Figure Technologies, co-founded by Mike Cagney of SoFi fame, has submitted filings with the U.S. Securities and Exchange Commission outlining a proposed initial public offering on the Nasdaq under the ticker “FIGR.” The offering seeks to raise up to $526 million, valuing the company at approximately $4.13 billion. Major investment banks, including Goldman Sachs, Jefferies and Bank of America Securities, have been appointed as lead underwriters.
Business Model and Provenance Blockchain
Since its inception, Figure Technologies has focused on tokenizing real-world assets, primarily home equity lines of credit (HELOCs). Utilizing the Provenance blockchain, the platform has originated over $16 billion in loans, enabling rapid loan processing, secondary market liquidity and transparent collateral management. The blockchain rails aim to reduce operational friction by digitizing loan documentation and automating compliance checks.
Mergers and Strategic Growth
In early 2025, Figure Technologies completed a merger with Figure Markets, a subsidiary specializing in blockchain-based marketplaces and stablecoin issuance. Figure Markets issues the YDLS token, designed as a yield-bearing stablecoin backed by diversified money-market instruments. The integration expands the firm’s addressable market and provides cross-platform synergies in lending, trading and asset management.

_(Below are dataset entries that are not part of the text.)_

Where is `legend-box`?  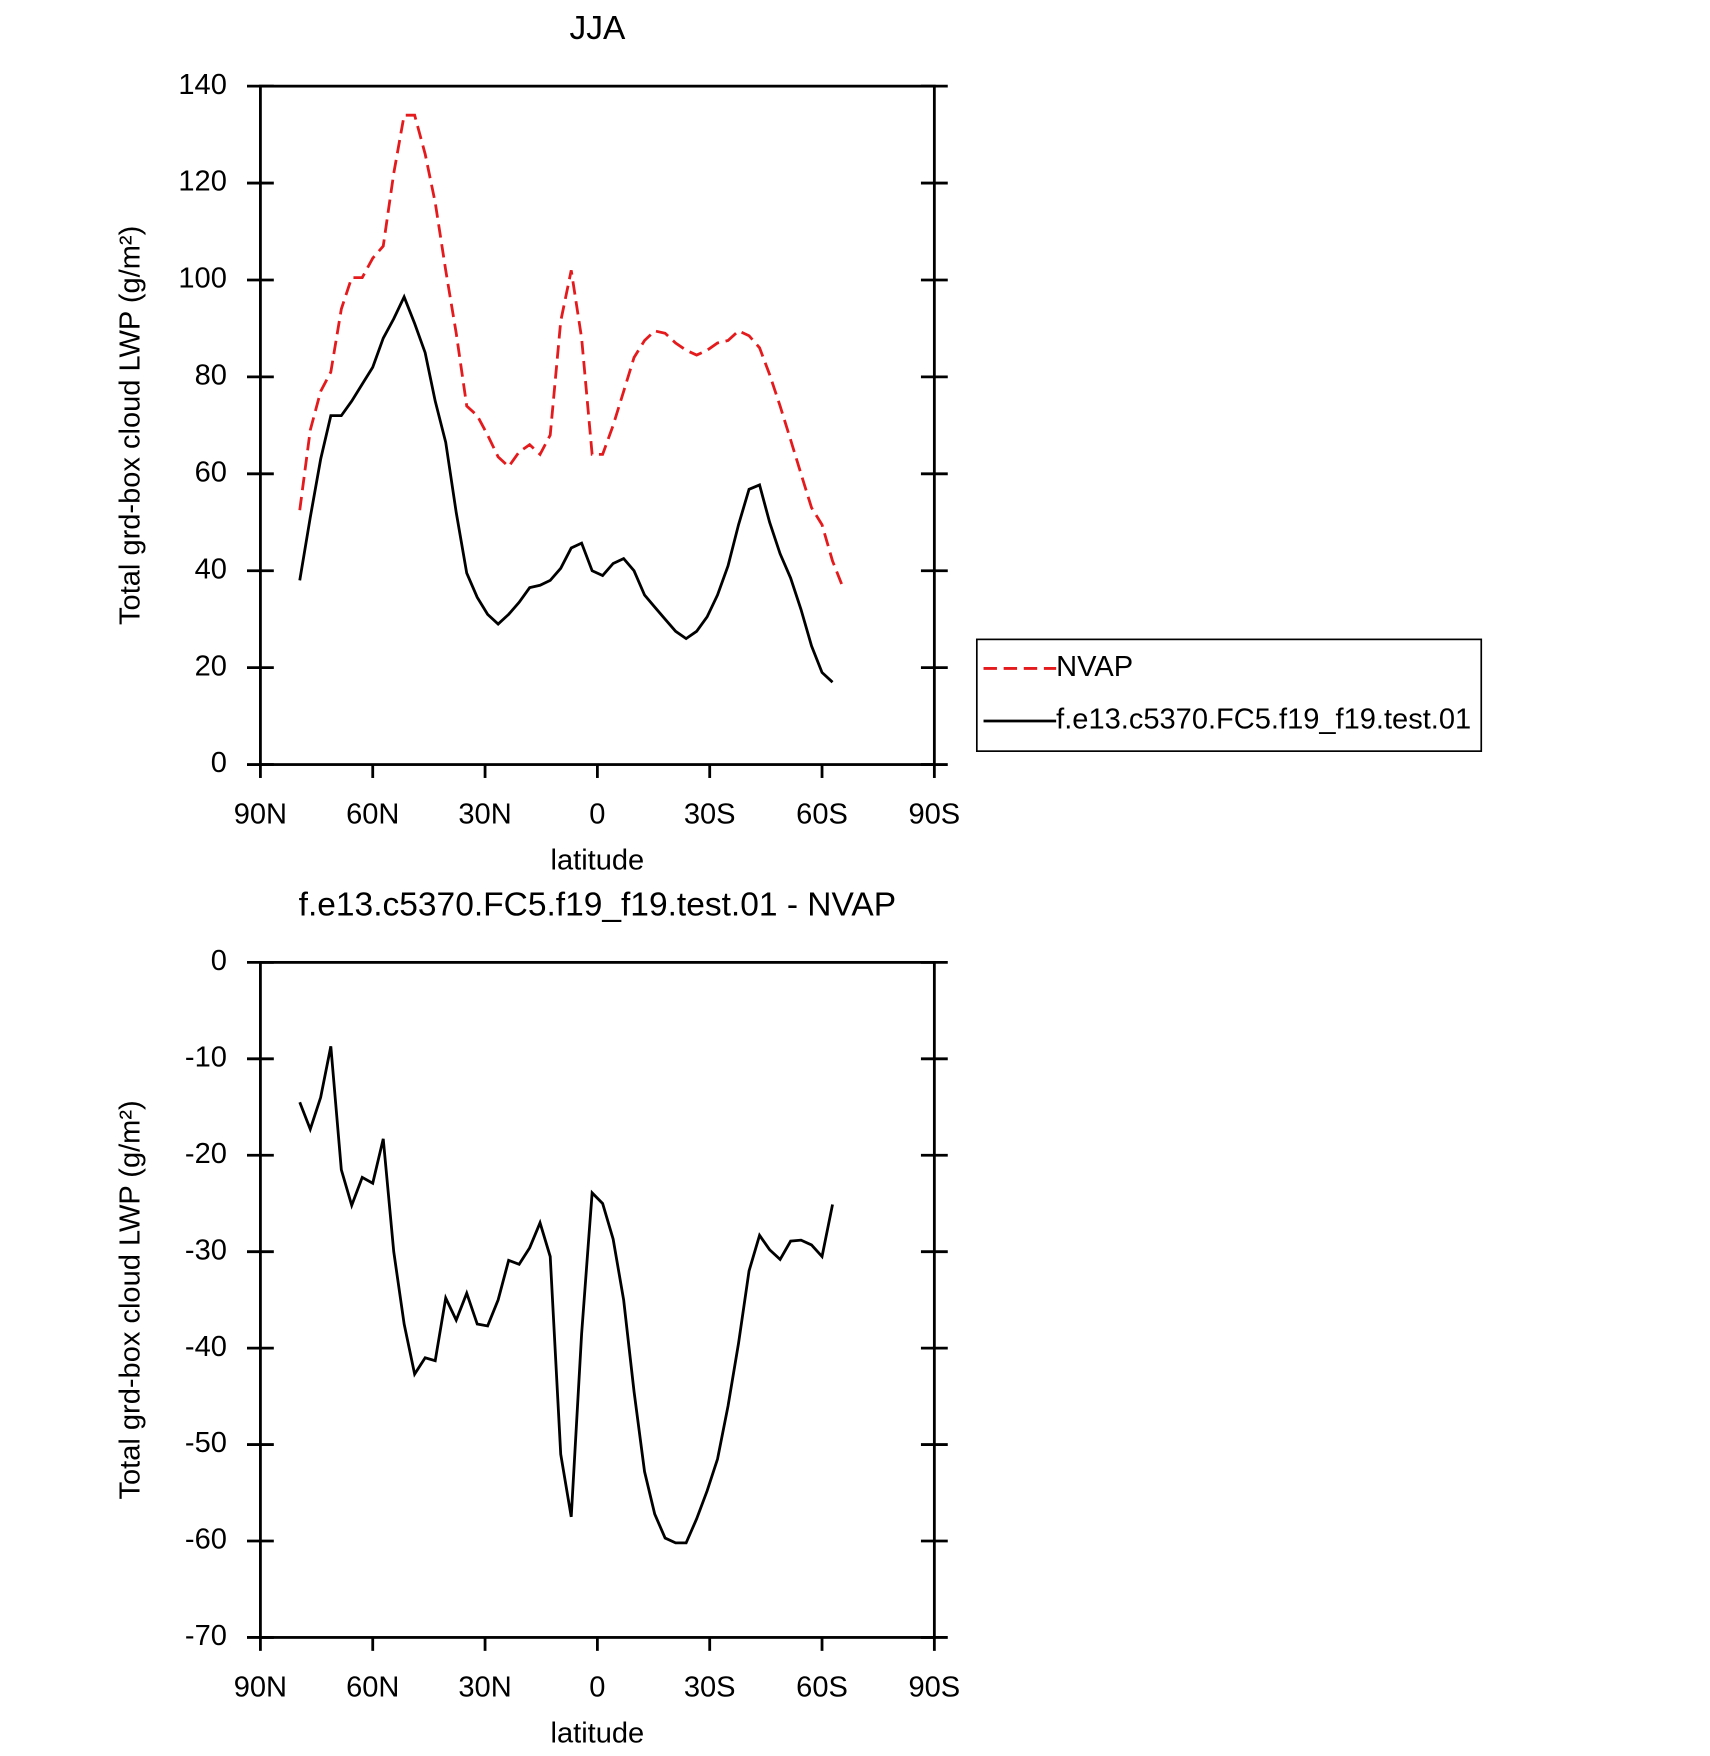 legend-box is located at coordinates (1229, 695).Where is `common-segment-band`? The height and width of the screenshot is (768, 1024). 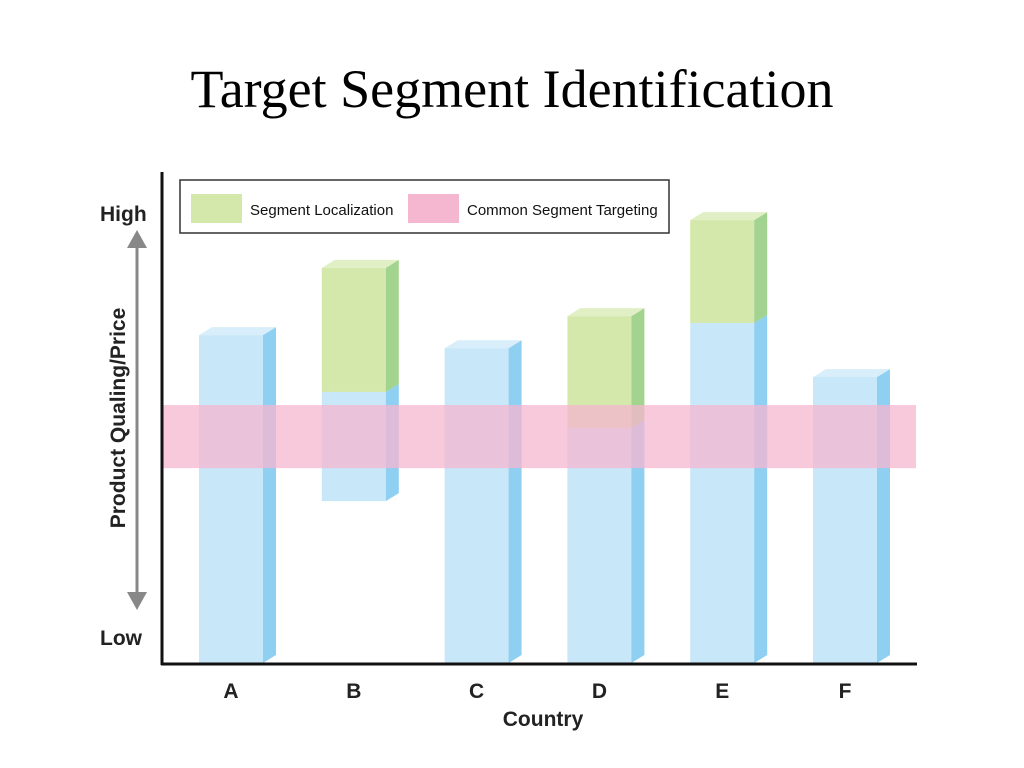 common-segment-band is located at coordinates (540, 437).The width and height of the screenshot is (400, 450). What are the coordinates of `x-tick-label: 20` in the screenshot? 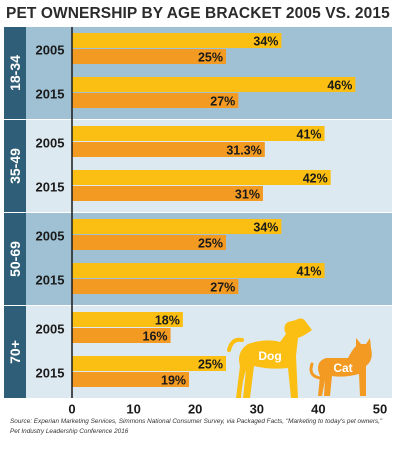 It's located at (195, 410).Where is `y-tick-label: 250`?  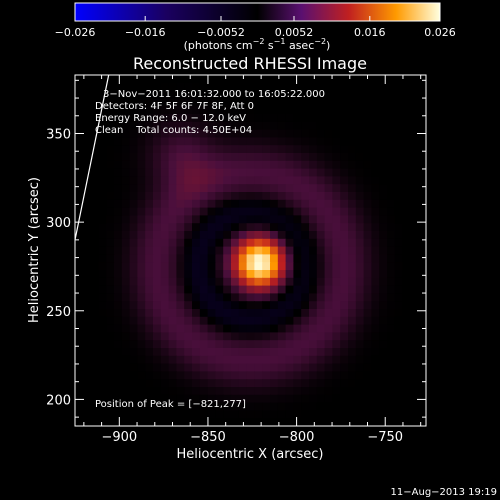 y-tick-label: 250 is located at coordinates (58, 312).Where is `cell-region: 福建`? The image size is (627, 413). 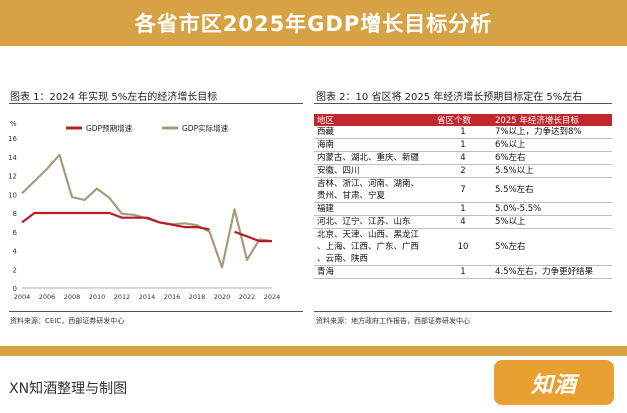 cell-region: 福建 is located at coordinates (374, 209).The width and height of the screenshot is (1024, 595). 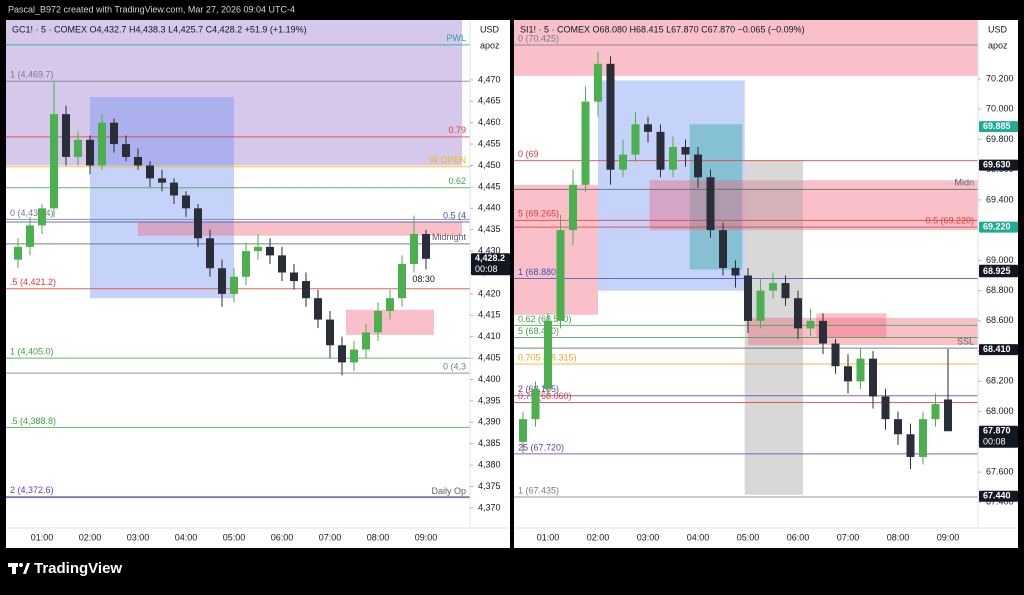 I want to click on level-label: SSL, so click(x=966, y=341).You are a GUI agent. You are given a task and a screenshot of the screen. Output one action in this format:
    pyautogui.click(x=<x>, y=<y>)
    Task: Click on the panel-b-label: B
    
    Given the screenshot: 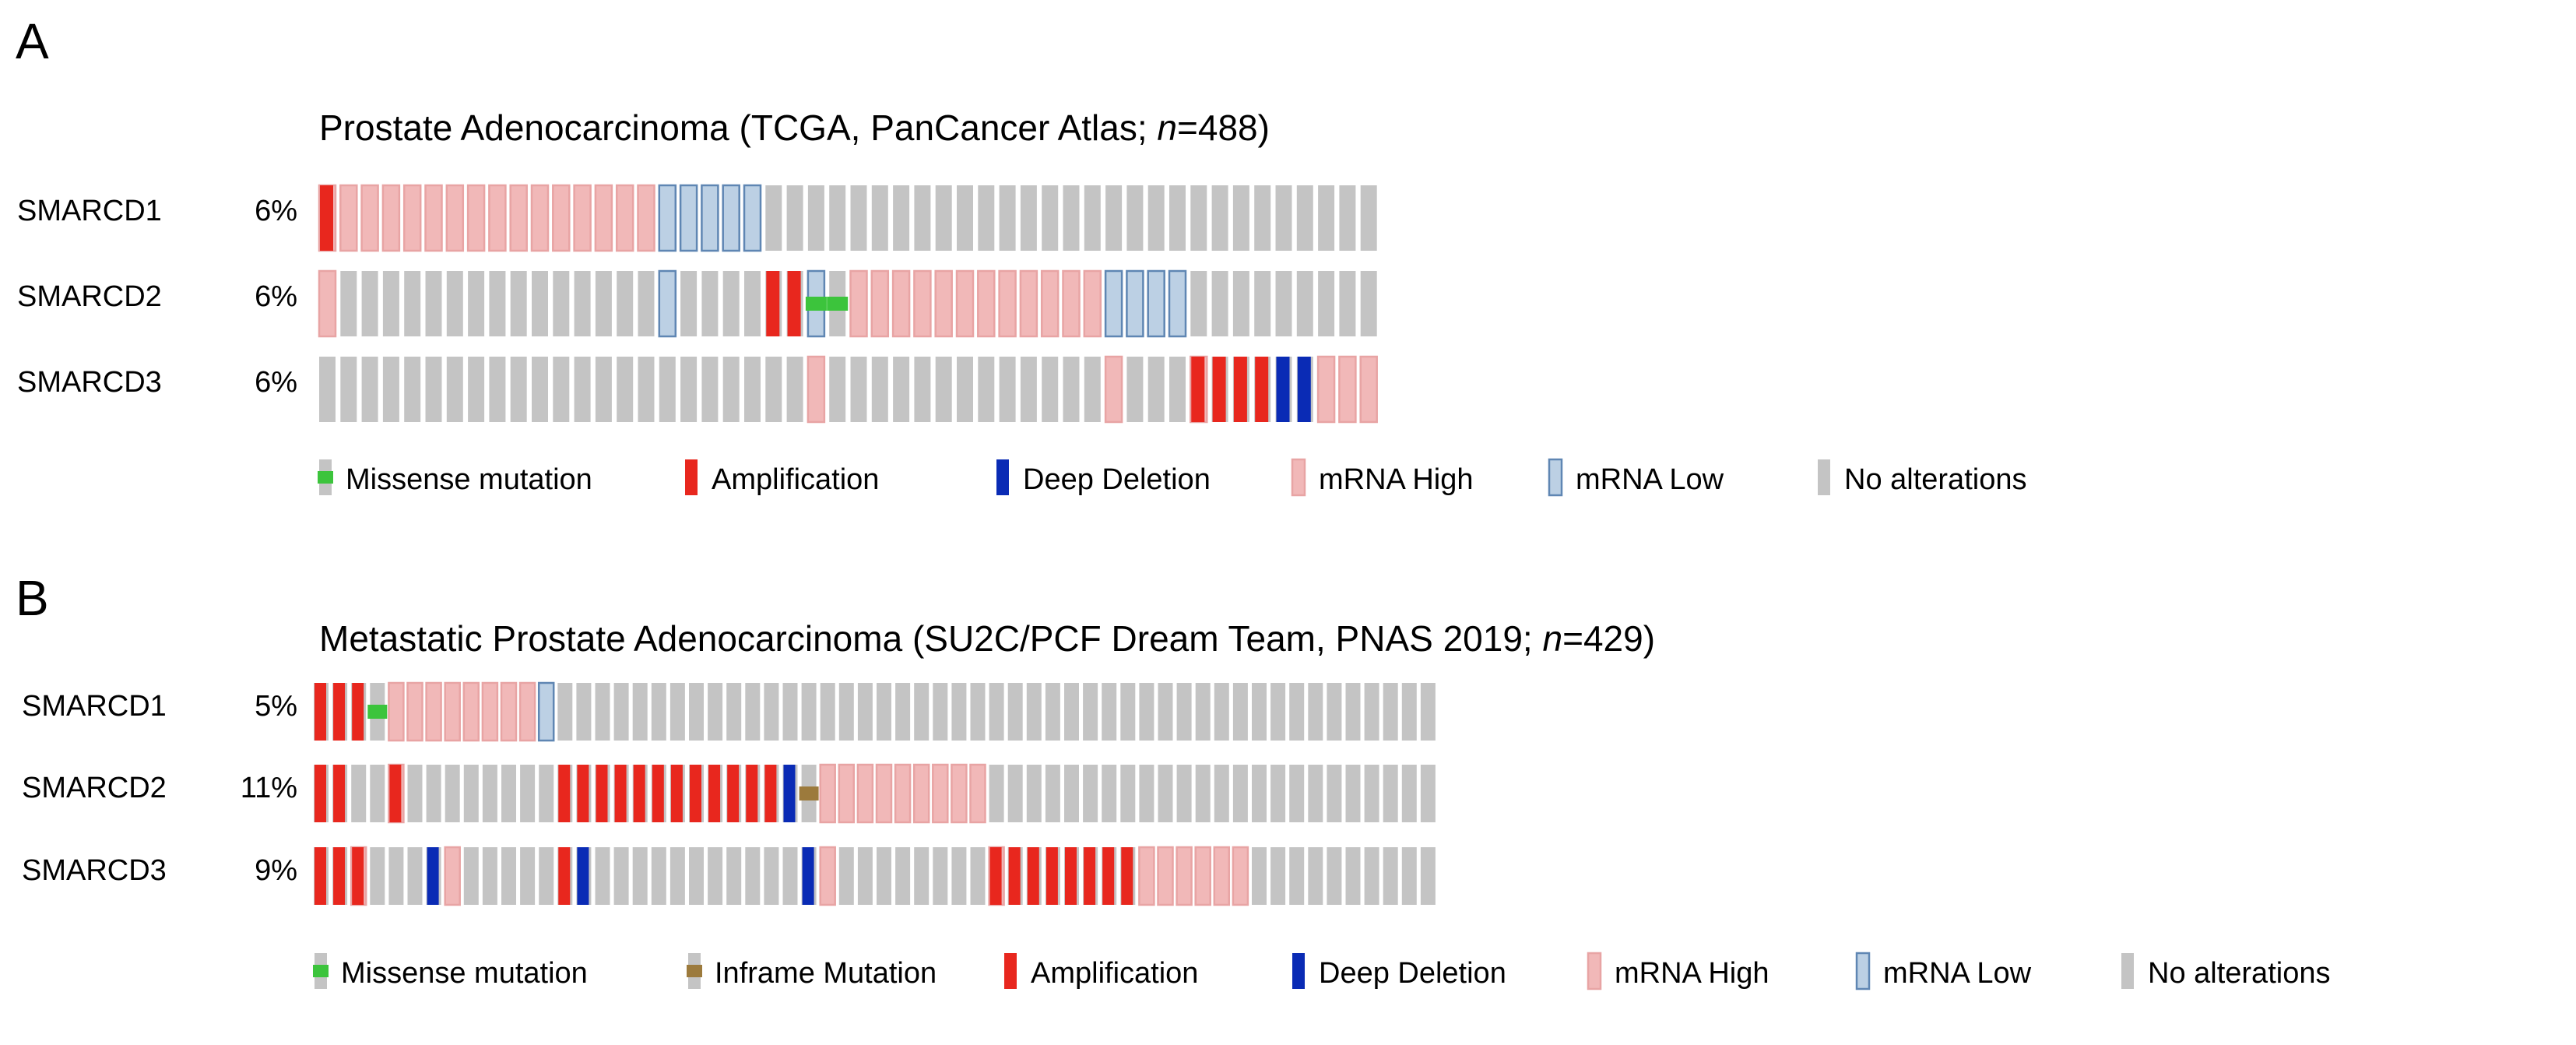 What is the action you would take?
    pyautogui.click(x=32, y=598)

Market Positioning and Risks
The IPO will test investor appetite for real-world asset (RWA) tokenization ventures amid broader crypto valuations. While the model has attracted institutional interest for its efficiency and regulatory alignment, risks include regulatory scrutiny, credit performance of underlying loans and market adoption of blockchain-based financial products. The net proceeds are expected to fund technology development, marketing expansion and potential acquisitions in the fintech and DeFi sectors.